The Reserve Bank of India's final framework for credit derivatives aims to address that gap, laying the foundation for what could eventually become a deeper market where the risk associated with loans and corporate debt can be transferred without changing ownership of the underlying assets.
The move comes at a time when India's financial system is entering a new phase. Bank credit continues to expand, corporate bond issuances are rising, infrastructure financing requirements are growing rapidly and private credit funds are becoming increasingly active.
Insurance companies and pension funds are also managing much larger pools of long-term capital than ever before.
All these institutions are taking credit risk. Yet India has had only limited mechanisms to redistribute that risk once it is created.
RBI's framework seeks change
The regulations permit a wider use of credit derivatives such as Credit Default Swaps (CDS) and Total Return Swaps (TRS), instruments that have long been part of financial markets in developed economies but have remained largely underutilised in India.
CDS functions much like insurance against default. A bank or investor holding a loan or corporate bond can transfer only the default risk to another participant by paying a periodic premium, while continuing to own the underlying asset and receive its interest income.
If the borrower defaults, the protection seller compensates the buyer for the agreed loss.
Total Return Swap
A Total Return Swap goes a step further. Instead of transferring only the default risk, it transfers the entire economic return of a loan or bond — including interest income, gains or losses arising from changes in its value, as well as the credit risk — to another investor, even though legal ownership of the asset remains unchanged.
The ability to transfer risk without selling the underlying asset has several implications.
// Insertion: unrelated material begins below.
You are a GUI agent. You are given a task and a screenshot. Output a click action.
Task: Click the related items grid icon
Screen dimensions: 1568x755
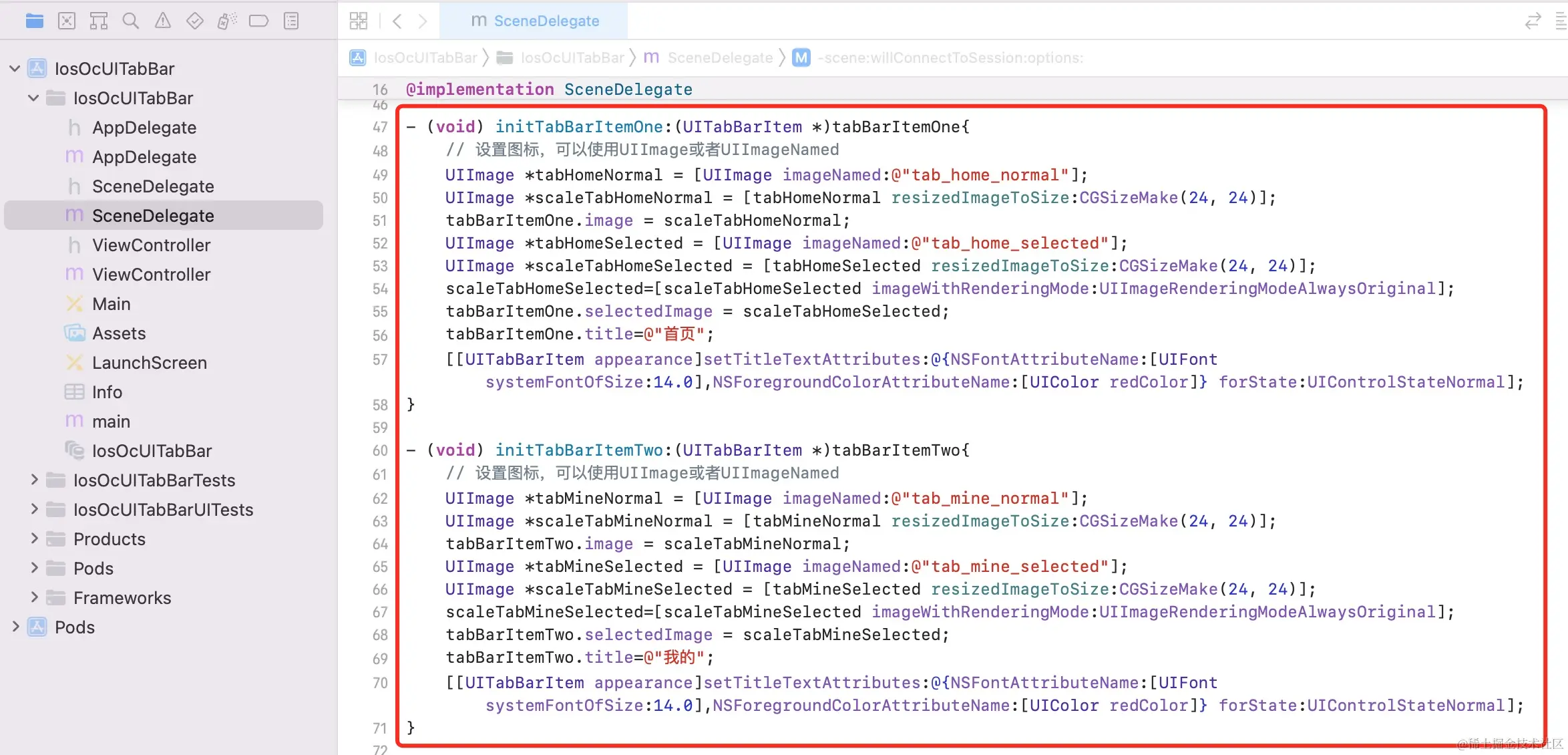pyautogui.click(x=359, y=21)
Banks can reduce excessive exposure to sectors such as infrastructure, commercial real estate or power without shrinking their loan books.
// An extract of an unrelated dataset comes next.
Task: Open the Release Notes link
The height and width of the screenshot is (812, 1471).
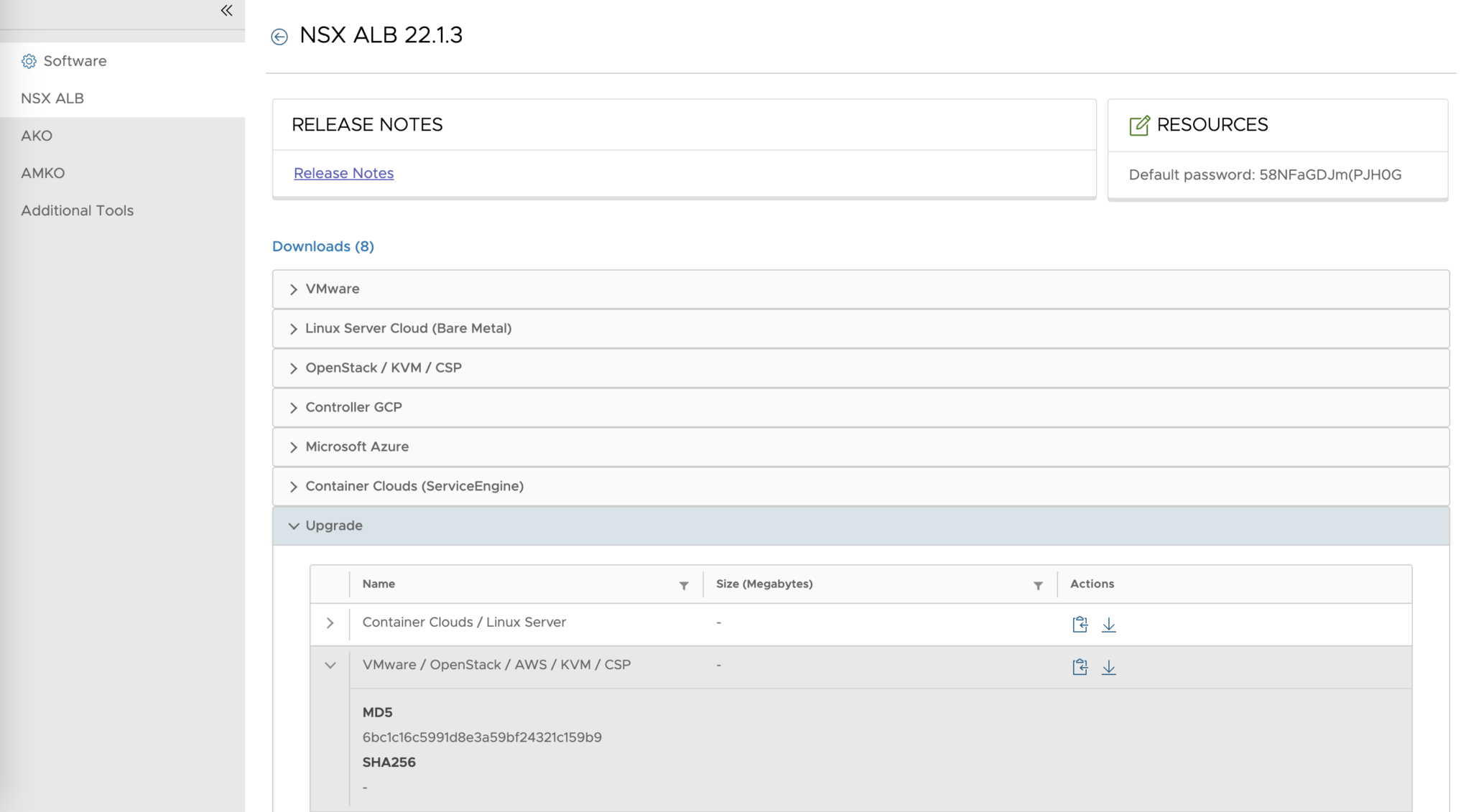Action: [343, 173]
Investors in corporate bonds can hedge part of their credit exposure, potentially encouraging greater participation in the bond market. Insurance companies, pension funds and other long-term investors can selectively assume credit exposure that matches their investment objectives.
At the same time, those unwilling to retain such risks can transfer them to institutions with greater risk appetite.
“Perhaps the biggest beneficiary could be India's infrastructure financing programme,” noted a banker while talking to businessbenchmark.news
Right move
The country requires massive long-term investments in highways, ports, airports, renewable energy projects, metro rail systems, logistics infrastructure and data centres.
While banks remain the principal source of such funding, keeping large concentrations of credit risk on their balance sheets can eventually constrain fresh lending. A functioning credit derivatives market enables that risk to be distributed more efficiently across the financial system, improving banks' capacity to support new projects.
India has functioned for decades without a meaningful credit derivatives market. But as the financial system grows larger and more interconnected, the absence of efficient risk-transfer mechanisms can result in concentrated exposures, lower lending flexibility and slower development of the corporate bond market.
Credit risk
The RBI's framework, therefore, is not merely about introducing two financial instruments. It is about completing an important piece of India's financial market architecture by creating conditions for credit risk to be priced, managed and redistributed more efficiently.
Whether the market eventually develops into a liquid and widely traded segment will depend on participation from banks, insurers, mutual funds and other institutional investors.
But by liberalising a framework that remained dormant for years, the RBI has signalled that India's next stage of financial market development may be less about creating more credit and more about creating a market where credit risk itself can move freely to those most willing to bear it.